Dr. Bronner has published over 100 articles and abstracts on biomechanics, dance, orthopaedics, and neuroscience and presents frequently at national and international forums. Some of her research has included analysis of forces in tap dance, differences between sneakers in hip hop dance, and optimization theory in motor learning in dancers.

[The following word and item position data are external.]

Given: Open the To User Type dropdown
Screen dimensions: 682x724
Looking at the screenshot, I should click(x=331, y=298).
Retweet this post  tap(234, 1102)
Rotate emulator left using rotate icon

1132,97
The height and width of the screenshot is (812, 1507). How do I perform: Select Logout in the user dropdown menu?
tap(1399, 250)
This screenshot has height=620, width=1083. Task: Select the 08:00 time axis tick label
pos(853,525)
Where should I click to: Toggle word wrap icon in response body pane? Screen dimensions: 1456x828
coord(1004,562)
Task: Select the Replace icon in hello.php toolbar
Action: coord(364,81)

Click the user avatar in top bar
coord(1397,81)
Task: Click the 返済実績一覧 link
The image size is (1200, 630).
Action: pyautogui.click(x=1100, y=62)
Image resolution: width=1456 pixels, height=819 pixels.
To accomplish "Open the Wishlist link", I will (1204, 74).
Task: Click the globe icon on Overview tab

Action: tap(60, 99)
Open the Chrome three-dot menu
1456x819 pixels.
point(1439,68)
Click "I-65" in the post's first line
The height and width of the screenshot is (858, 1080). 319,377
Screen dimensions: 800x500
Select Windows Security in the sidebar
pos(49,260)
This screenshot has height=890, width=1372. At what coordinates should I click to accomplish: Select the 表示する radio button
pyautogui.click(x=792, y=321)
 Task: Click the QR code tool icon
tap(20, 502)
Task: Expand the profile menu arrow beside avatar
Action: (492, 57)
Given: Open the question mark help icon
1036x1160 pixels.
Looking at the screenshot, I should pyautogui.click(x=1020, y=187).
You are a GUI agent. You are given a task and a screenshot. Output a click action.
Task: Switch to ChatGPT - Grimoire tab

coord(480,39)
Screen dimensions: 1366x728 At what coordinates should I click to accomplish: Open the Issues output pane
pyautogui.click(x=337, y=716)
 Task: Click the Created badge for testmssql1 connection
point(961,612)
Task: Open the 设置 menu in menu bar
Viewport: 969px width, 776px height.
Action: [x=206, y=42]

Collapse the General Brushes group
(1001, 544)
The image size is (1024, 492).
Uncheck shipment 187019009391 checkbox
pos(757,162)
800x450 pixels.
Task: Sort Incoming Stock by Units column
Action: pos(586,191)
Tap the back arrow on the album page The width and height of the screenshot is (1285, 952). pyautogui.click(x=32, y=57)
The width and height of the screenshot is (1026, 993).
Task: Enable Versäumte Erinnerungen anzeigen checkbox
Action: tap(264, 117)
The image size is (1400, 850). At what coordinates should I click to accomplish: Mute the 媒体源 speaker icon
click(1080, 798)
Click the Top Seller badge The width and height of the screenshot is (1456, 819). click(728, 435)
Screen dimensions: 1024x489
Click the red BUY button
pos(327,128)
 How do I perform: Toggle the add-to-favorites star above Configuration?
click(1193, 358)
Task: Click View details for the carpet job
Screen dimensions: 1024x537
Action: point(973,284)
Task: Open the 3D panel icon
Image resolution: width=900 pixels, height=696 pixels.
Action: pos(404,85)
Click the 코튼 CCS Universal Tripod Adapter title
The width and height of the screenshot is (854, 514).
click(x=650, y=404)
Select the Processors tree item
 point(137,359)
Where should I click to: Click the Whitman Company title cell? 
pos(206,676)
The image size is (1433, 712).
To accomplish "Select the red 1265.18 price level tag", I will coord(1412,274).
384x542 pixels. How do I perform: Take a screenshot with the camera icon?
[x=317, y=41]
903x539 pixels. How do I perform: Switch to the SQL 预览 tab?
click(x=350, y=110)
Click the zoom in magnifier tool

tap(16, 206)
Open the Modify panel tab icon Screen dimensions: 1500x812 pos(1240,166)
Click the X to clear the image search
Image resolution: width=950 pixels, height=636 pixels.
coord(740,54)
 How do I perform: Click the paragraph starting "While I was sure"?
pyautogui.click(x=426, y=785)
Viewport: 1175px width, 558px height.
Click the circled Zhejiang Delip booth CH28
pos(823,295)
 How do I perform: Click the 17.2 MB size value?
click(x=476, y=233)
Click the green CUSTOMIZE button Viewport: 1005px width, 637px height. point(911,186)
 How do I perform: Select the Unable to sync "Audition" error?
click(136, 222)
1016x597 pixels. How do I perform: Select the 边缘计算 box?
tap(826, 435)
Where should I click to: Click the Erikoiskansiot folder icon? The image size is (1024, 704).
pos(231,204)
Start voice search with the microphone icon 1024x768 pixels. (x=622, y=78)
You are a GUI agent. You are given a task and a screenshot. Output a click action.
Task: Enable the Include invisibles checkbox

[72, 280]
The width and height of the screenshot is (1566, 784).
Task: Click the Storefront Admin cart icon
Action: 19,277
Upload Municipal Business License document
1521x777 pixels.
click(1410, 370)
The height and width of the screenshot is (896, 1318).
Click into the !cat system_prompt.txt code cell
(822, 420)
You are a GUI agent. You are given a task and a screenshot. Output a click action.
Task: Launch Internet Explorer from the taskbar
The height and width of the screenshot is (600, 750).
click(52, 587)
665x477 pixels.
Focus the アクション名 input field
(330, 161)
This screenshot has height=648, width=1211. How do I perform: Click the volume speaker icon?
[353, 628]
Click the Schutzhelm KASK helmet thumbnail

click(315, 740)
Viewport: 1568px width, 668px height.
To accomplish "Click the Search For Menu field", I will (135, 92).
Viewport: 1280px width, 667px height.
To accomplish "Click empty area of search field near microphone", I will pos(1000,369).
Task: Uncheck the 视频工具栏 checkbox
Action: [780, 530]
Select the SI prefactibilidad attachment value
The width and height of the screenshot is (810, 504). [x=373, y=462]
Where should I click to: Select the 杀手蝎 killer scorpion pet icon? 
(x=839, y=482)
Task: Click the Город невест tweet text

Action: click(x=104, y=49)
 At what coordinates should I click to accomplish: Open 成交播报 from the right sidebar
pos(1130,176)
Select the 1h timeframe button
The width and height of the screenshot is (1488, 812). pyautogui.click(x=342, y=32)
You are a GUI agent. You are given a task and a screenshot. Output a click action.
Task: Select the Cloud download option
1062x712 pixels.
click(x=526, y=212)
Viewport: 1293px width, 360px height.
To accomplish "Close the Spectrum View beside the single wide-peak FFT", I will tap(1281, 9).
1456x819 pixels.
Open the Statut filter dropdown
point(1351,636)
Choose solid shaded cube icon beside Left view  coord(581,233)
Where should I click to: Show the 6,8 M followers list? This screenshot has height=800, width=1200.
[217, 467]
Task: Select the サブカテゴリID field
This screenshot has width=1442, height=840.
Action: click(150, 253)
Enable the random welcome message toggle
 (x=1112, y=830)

Dr. Bronner is on the editorial board of Medical Problems of Performing Artists and Journal of Dance Medicine & Science, Medical Task Force of Dance/USA, advisory board of Dance Teacher Magazine, and is a manuscript and abstract reviewer for 17 journals and professional organizations. She is a member of the American Physical Therapy Association (APTA), Orthopaedic Section, Neurology Section, New York State Physical Therapy Association, International Association of Dance Medicine and Science (IADMS) and Society for Neuroscience. She previously served as Performing Arts Special Interest Group (PASIG) Secretary, Research Committee Chair, and Nominating Committee Chair.

Dr. Bronner uses a neuro-orthopaedic physical therapy treatment model incorporating the principles of motor learning and motor control combined with manual therapy. As a specialist in dance medicine, she has worked with dancers for over 20 years. This expertise benefits all her patients, from the athlete to those with neurologic problems to emphasize optimal functional outcomes.